The Gardens of Osiris is a special plantings were come out inside of molds worked  like the  mummified  deity. These  molds were filled with soil and fertilizers as well as grain cum and River Nile water. The Osiris gardens were  leaned  during festivals honoring the god. They sprouted, showing the powers of the god, in much the like fashion as the Osiris Beds.

Osiris and the Pharaohs

King Seti I addressing Osiris
In the Old Kingdom of ancient Egyptian hstory there is a link of paramount  grandness  between  the monarchy  and  Osiris.  Once  the  ruler  of Egypt has died he turns Osiris, King of  Duat.  The divinity of  the  pharaoh material  in  the  form  of  Horus on  the throne of Egypt takes on a new materialization  as  monarch  in  the  Underworld. Therefore, in the texts decorating the burial chamber of the last pyramid constructed in Dynasty V and  those  built  in the sixth Dynasty, the dead king is sometimes named to  under  the  deities  name,  e.g. Osiris Unas or Osiris Pepy. The opinion that the king has undergone a transmutation of  state  and  has  not  on  death  reached a result  of  existence  is  further emphasized by graphic phraseology, such as asserting that he has gone alive to sit on the throne of Osiris to give rates to the direct.

In  contrast  to  this  correspondence between  the  king  and  Osiris,  sentiments can be found that reveal an apprehensiveness or dread of the ruler of the Underworld.
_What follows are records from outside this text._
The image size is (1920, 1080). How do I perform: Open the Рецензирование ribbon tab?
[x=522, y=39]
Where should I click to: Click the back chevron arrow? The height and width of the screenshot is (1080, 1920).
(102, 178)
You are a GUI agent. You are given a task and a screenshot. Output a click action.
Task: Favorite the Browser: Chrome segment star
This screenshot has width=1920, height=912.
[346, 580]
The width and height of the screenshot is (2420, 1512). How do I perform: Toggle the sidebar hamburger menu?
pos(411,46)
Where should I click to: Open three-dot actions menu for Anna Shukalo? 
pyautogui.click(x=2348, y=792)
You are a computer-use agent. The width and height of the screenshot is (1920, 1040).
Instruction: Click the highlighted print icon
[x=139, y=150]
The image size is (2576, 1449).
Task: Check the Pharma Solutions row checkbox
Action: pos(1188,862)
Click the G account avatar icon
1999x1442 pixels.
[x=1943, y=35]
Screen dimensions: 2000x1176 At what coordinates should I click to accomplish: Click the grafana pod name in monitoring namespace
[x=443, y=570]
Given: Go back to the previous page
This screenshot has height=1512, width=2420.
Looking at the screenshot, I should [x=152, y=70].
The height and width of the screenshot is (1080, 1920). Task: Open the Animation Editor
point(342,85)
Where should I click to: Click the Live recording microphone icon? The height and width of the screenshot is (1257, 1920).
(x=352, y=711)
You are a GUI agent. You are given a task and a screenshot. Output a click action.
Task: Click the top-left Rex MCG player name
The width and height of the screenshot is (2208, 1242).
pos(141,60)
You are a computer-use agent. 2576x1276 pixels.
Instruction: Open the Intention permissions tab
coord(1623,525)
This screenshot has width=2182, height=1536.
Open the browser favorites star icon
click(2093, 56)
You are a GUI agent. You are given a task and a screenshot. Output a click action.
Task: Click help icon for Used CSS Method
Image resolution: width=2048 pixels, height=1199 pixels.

This ponders the underlying hope of the monarch to be with the sun-god in the sky as  a  raw  phenomenon  rather  than  to live  in  the  unknown  and  sick regions  of  Duat.  Therefore  one  text informs us that God Ra will not hand over the king  to  Osiris  while  another  orders  the Underworld-deity to leave the royal tomb outstanding of his bad. Even later when the tutelary  role  of  Osiris  offers  beyond  the sphere of royalty in the Middle Kingdom, in that location  exist  in  the  Coffin  Texts  descriptions of Osiris that stir up a picture of a threatening  demon.  He  glories  in massacre, utters cancerous spells against a dead person and works a mafia lying  of  executioners  called  Osiriss butcherers painful of fingers or Osiriss fishermen.  However,  this  darker  aspect of Osiris is never granted to overbalance his role  as  the  incarnation  of  dead kingship.

Temple of Philae as a cult place of Osiris

Temple of Philae
The cult of Osiris extended until the 6th century AD on the island of Philae in Upper Nile. The Theodosian edicts of the 390s, to ruin all  pagan  temples,  were  not  applied  there.  The  revere  of  Isis  and Osiris was allowed to continue at Philae until the time of Byzantin Emperor Justinian (527-565), by accord  between  the  Blemmyes-Nobadae  and  Diocletian.  Every  year they inspected Elephantine, and at certain time intervals took the image of Isis up  river  to  the  land  of  the  Blemmyes  for  prophetic  purposes.  The practices  done  when  Justinian I sent the famous byzantine commander (Narses)  to  demolish  sanctuaries, stay  priests,  and  seize  divine  images,  which  were  taken to.